_WHAT YOU NEED TO DO_.
Determine whether each statement below agrees with the passage on abandoned mine drainages in Colorado, answering yes or no and quoting the deciding words of the passage.
1. The survey identified 26 abandoned mines with extreme degradation and mineral hazards.
2. Of the ten Colorado mines with active water treatment, three are abandoned.
3. The Captain Jack mine produces 26 million gallons of polluted water per year.

_DOCUMENT PASSAGE_.
= Abandoned mine drainages in Colorado =

According to a survey completed by the Colorado Geological Survey between 1991 and 1999, the number of abandoned mines in Colorado is 18,382. The Arkansas Headwaters, Las Animas River, Rio Grande Headwaters, Alamosa, and Uncompahgre were the priority watersheds studied in this survey. In the survey, analysis was completed with Environmental Degradation Measures ranging from none to extreme. Results showed 26 abandoned mines with extreme degradation and mineral hazards, 219 with significant degradation, and 672 potentially significant hazards.

In recent years, abandoned mine drainage has led to major environmental events, such as the 2015 Gold King Mine waste water spill.

== Extent==

Colorado has ten mines with active water treatment. There are 4.7 billion gallons of polluted water produced per year between these ten mines. Of them, two are abandoned, seven are closed, and one is active. The one active mine, Climax, will produce 2.9 billion gallons of polluted water at its new site. The abandoned mine at Summitville produced 235 million gallons of polluted water needing treatment in 2012 and is projected to produce even more in 2016 at 380 million gallons. The second site in the Earthworks report is the Captain Jack mine, which produces 26 million gallons of polluted water per year.

== Effects on water quality ==

Acid mine drainage results when surface and ground water combine with sulfuric rock from the mines, causing a sulfuric acid. The sulfuric acid causes leaching of iron, manganese, lead, copper, zinc and cadmium from the rock it interacts with. Acid mine drainage is caused by both abandoned mines and mines in current excavation. Acid mine drainage (AMD) is responsible for surface water pollution in the mid-Atlantic region, as well. In 2012, a report published by the Colorado Division of Reclamation Mining and Safety (DRMS) described the abandoned mine land (AML) areas with greatest need for remediation. Most of these sites no longer have an entity accountable for the costs associated with remediation.

Streams and other water sources are affected by drainage from AML, estimated at as many as 89% of Colorado streams. The South Platte watershed and river basin project is estimated to cost more than two million dollars in characterization, engineering, and reclamation. The areas being addressed in this project to reduce the water contamination include:
1. South Platte Watershed - London Mine and Waldorf Mine;
2. Upper Colorado River Basin - Saint Johns Mine;
3. Rio Grande River Basin;
4. Arkansas River Basin - Venture Mine Complex and Champion Mine and Mill;
5. Gunnison River Basin - Daisy Mine.

== Ecologic effects ==

Acid mine drainage causes many environmental concerns, one of which is the effects on wildlife, fish and surrounding vegetation. Lead, cadmium, and arsenic are some of the major concerns and detrimental to the ecosystem downstream of the mine drainage. Treatment of acid mine drainage is listed as one of the state's Top 10 winnable battles in gaining clean water. The Colorado Department of Public Health and Environment treats nearly 98 million gallons of water a year from five mining sites alone.

_INFORMATION SUPPLIED_.
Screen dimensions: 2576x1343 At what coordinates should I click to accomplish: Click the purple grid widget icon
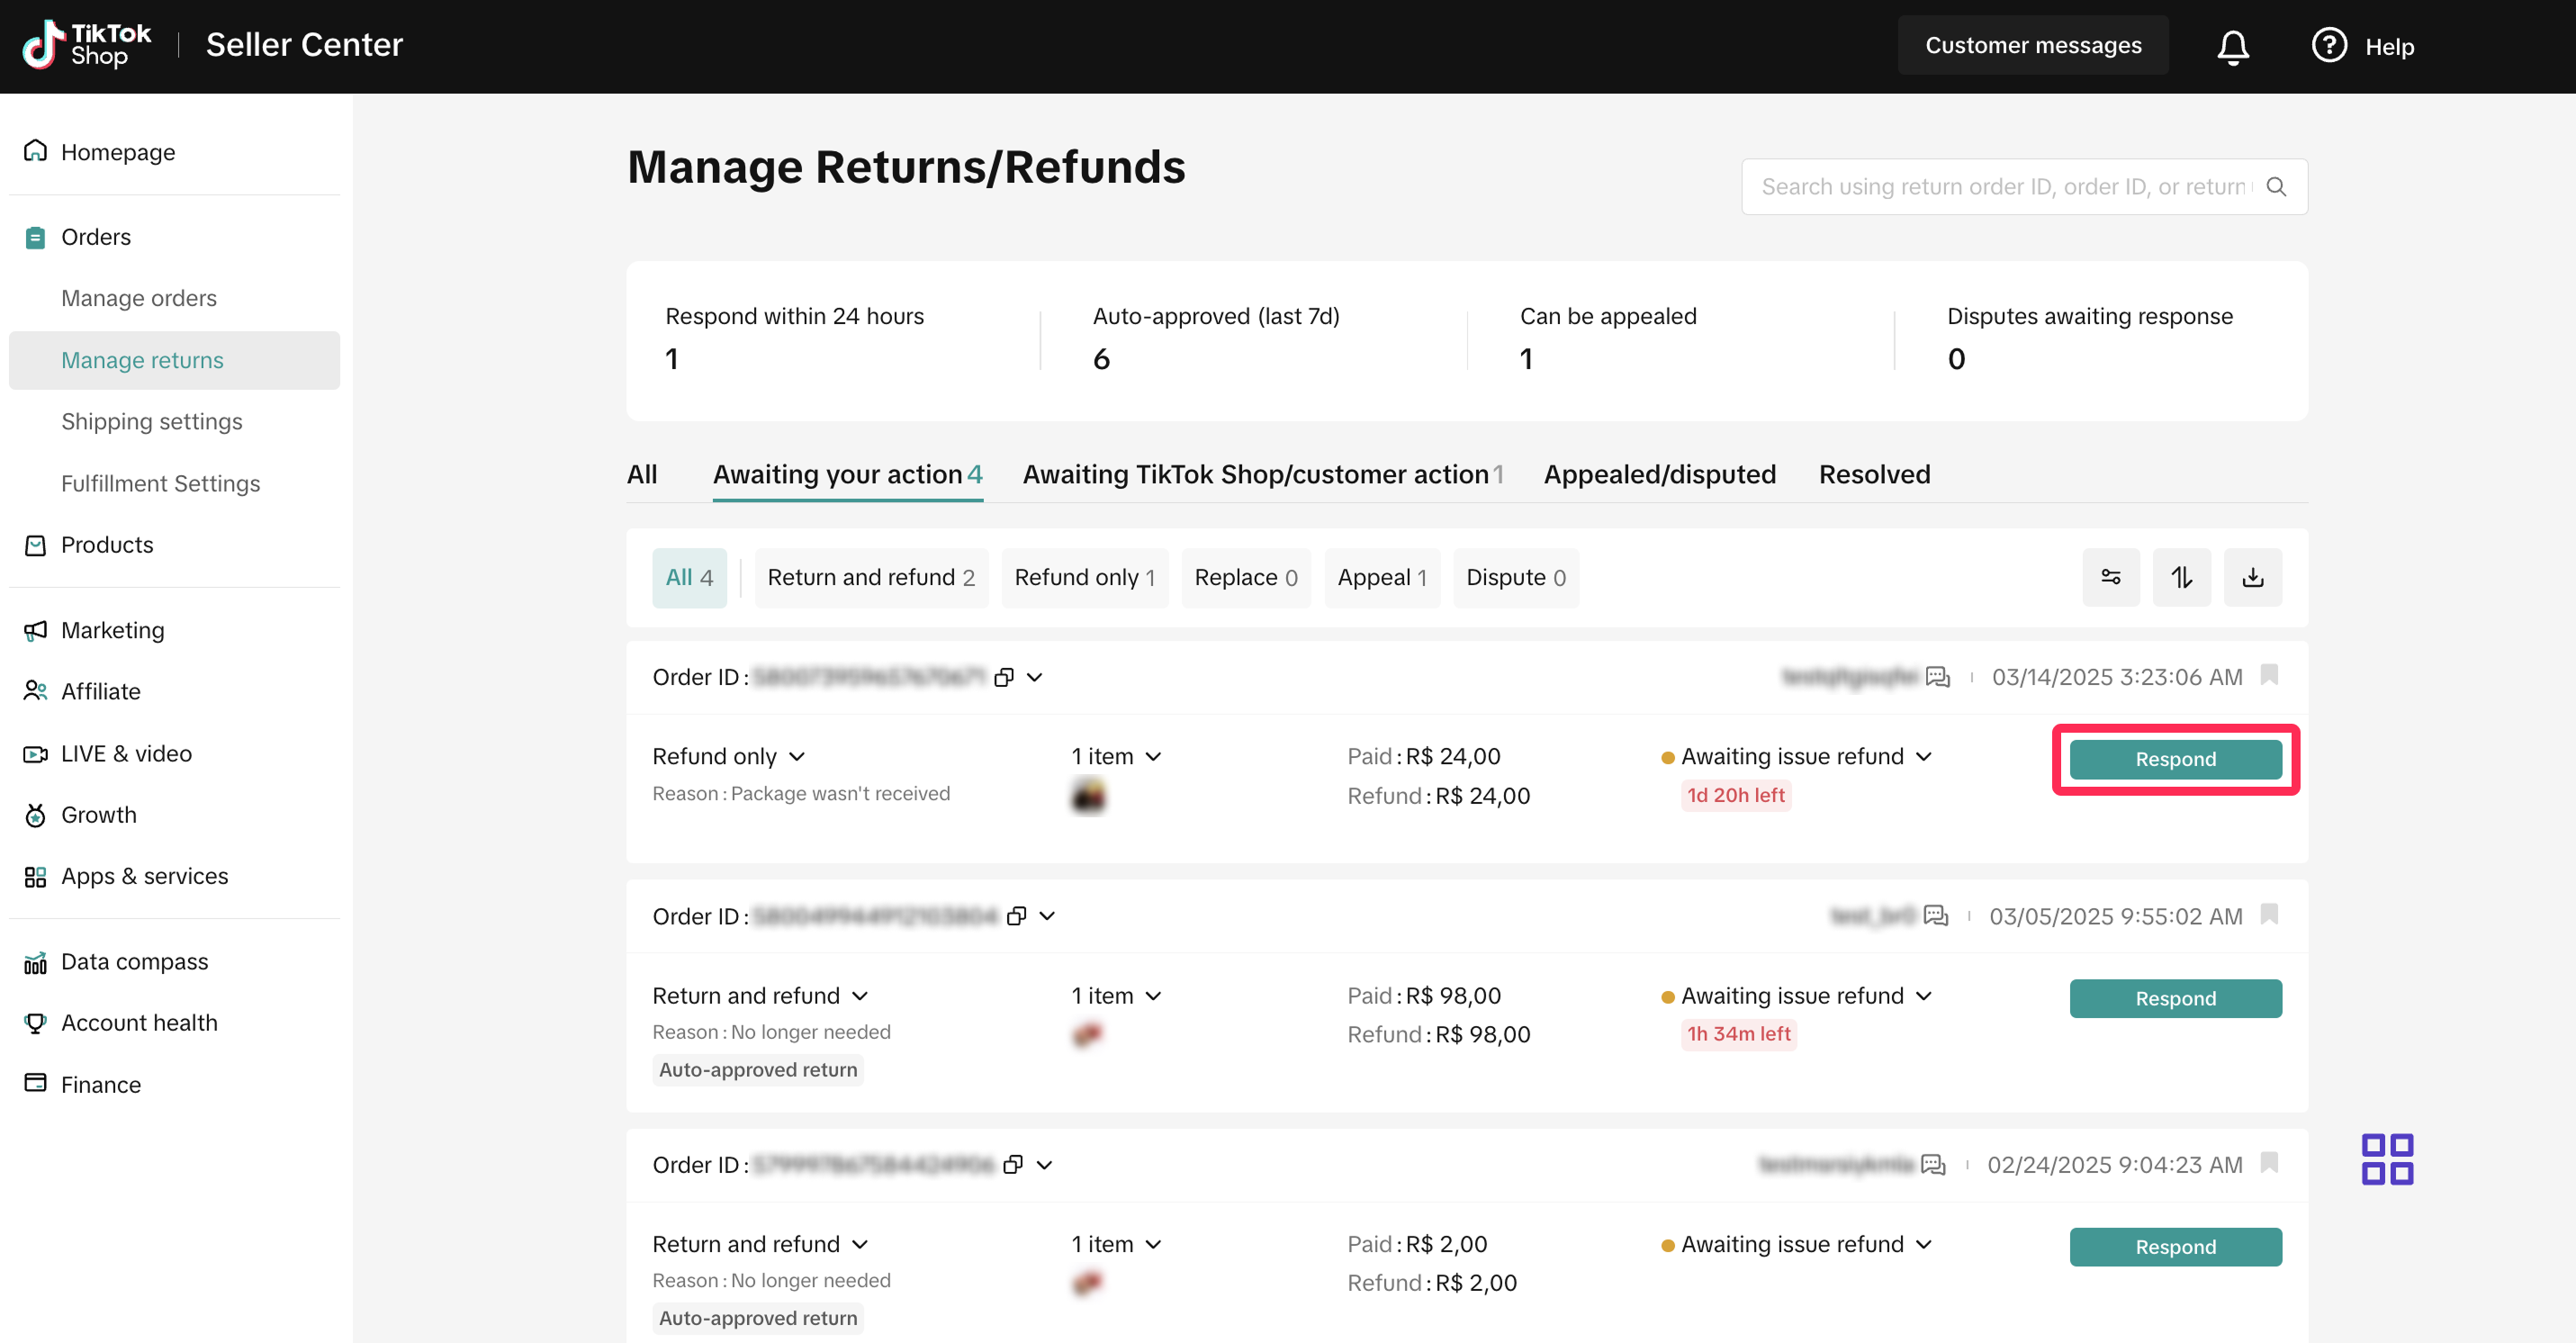pyautogui.click(x=2387, y=1159)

_FULL RESPONSE_.
1. Yes: "Results showed 26 abandoned mines with extreme degradation and mineral hazards"
2. No: "Of them, two are abandoned, seven are closed, and one is active."
3. Yes: "the Captain Jack mine, which produces 26 million gallons of polluted water per year"